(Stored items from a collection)
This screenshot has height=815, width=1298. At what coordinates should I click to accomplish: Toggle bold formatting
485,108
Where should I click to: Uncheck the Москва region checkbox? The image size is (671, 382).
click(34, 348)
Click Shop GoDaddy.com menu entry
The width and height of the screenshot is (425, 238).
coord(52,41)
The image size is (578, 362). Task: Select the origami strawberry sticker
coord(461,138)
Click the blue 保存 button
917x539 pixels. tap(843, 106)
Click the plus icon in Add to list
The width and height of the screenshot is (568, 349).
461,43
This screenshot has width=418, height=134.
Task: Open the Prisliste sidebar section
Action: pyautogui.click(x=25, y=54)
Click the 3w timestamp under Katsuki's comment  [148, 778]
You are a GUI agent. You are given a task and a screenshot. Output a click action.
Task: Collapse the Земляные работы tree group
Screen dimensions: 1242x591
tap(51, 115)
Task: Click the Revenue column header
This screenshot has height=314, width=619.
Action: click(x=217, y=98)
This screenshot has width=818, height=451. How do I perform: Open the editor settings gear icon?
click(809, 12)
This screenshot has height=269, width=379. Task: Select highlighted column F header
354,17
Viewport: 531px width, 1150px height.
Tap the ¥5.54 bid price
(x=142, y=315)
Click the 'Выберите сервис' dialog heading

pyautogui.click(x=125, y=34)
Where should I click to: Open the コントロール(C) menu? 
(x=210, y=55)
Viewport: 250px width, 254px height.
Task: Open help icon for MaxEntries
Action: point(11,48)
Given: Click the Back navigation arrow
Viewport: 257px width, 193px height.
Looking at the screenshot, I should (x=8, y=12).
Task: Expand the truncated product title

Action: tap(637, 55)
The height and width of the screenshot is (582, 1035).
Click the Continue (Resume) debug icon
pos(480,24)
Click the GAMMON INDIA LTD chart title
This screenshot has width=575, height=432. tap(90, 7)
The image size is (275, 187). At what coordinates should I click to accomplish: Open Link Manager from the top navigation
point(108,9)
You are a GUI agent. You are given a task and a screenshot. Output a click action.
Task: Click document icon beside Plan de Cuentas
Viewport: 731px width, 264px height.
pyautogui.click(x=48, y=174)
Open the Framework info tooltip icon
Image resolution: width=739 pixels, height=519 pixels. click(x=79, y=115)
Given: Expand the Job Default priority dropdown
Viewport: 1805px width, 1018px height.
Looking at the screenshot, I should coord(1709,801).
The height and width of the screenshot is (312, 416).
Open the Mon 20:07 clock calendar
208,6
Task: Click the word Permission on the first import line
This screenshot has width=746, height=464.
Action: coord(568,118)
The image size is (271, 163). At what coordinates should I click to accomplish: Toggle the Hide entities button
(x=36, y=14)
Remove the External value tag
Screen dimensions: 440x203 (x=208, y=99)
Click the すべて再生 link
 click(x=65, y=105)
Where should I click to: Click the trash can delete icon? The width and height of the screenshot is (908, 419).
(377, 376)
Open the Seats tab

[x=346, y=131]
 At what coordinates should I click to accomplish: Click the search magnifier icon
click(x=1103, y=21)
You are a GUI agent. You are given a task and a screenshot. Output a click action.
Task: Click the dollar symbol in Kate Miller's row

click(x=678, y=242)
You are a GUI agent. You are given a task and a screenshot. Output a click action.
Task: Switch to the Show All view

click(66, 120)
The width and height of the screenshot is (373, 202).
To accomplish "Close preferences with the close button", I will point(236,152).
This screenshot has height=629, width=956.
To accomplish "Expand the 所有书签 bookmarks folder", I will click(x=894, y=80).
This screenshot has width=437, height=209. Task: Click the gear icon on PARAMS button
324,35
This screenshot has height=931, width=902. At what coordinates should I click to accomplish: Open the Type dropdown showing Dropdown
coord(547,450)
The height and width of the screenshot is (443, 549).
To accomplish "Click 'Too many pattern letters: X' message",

→ **Task directions**
All the lines above should be written out once more, exactly.

→ **Response area**
This screenshot has height=815, width=1298. At what coordinates should I click to accomplish: Toggle bold formatting
485,108
Where should I click to: Uncheck the Москва region checkbox? The image size is (671, 382).
click(34, 348)
Click Shop GoDaddy.com menu entry
The width and height of the screenshot is (425, 238).
coord(52,41)
The image size is (578, 362). Task: Select the origami strawberry sticker
coord(461,138)
Click the blue 保存 button
917x539 pixels. tap(843, 106)
Click the plus icon in Add to list
The width and height of the screenshot is (568, 349).
461,43
This screenshot has width=418, height=134.
Task: Open the Prisliste sidebar section
Action: pyautogui.click(x=25, y=54)
Click the 3w timestamp under Katsuki's comment  [148, 778]
You are a GUI agent. You are given a task and a screenshot. Output a click action.
Task: Collapse the Земляные работы tree group
Screen dimensions: 1242x591
tap(51, 115)
Task: Click the Revenue column header
This screenshot has height=314, width=619.
Action: click(x=217, y=98)
This screenshot has width=818, height=451. How do I perform: Open the editor settings gear icon?
click(809, 12)
This screenshot has height=269, width=379. Task: Select highlighted column F header
354,17
Viewport: 531px width, 1150px height.
Tap the ¥5.54 bid price
(x=142, y=315)
Click the 'Выберите сервис' dialog heading

pyautogui.click(x=125, y=34)
Where should I click to: Open the コントロール(C) menu? 
(x=210, y=55)
Viewport: 250px width, 254px height.
Task: Open help icon for MaxEntries
Action: point(11,48)
Given: Click the Back navigation arrow
Viewport: 257px width, 193px height.
Looking at the screenshot, I should (x=8, y=12).
Task: Expand the truncated product title

Action: tap(637, 55)
The height and width of the screenshot is (582, 1035).
Click the Continue (Resume) debug icon
pos(480,24)
Click the GAMMON INDIA LTD chart title
This screenshot has width=575, height=432. tap(90, 7)
The image size is (275, 187). At what coordinates should I click to accomplish: Open Link Manager from the top navigation
point(108,9)
You are a GUI agent. You are given a task and a screenshot. Output a click action.
Task: Click document icon beside Plan de Cuentas
Viewport: 731px width, 264px height.
pyautogui.click(x=48, y=174)
Open the Framework info tooltip icon
Image resolution: width=739 pixels, height=519 pixels. click(x=79, y=115)
Given: Expand the Job Default priority dropdown
Viewport: 1805px width, 1018px height.
Looking at the screenshot, I should coord(1709,801).
The height and width of the screenshot is (312, 416).
Open the Mon 20:07 clock calendar
208,6
Task: Click the word Permission on the first import line
This screenshot has width=746, height=464.
Action: coord(568,118)
The image size is (271, 163). At what coordinates should I click to accomplish: Toggle the Hide entities button
(x=36, y=14)
Remove the External value tag
Screen dimensions: 440x203 (x=208, y=99)
Click the すべて再生 link
 click(x=65, y=105)
Where should I click to: Click the trash can delete icon? The width and height of the screenshot is (908, 419).
(377, 376)
Open the Seats tab

[x=346, y=131]
 At what coordinates should I click to accomplish: Click the search magnifier icon
click(x=1103, y=21)
You are a GUI agent. You are given a task and a screenshot. Output a click action.
Task: Click the dollar symbol in Kate Miller's row

click(x=678, y=242)
You are a GUI agent. You are given a task and a screenshot. Output a click action.
Task: Switch to the Show All view

click(66, 120)
The width and height of the screenshot is (373, 202).
To accomplish "Close preferences with the close button", I will point(236,152).
This screenshot has height=629, width=956.
To accomplish "Expand the 所有书签 bookmarks folder", I will click(x=894, y=80).
This screenshot has width=437, height=209. Task: Click the gear icon on PARAMS button
324,35
This screenshot has height=931, width=902. At what coordinates should I click to accomplish: Open the Type dropdown showing Dropdown
coord(547,450)
The height and width of the screenshot is (443, 549).
To accomplish "Click 'Too many pattern letters: X' message",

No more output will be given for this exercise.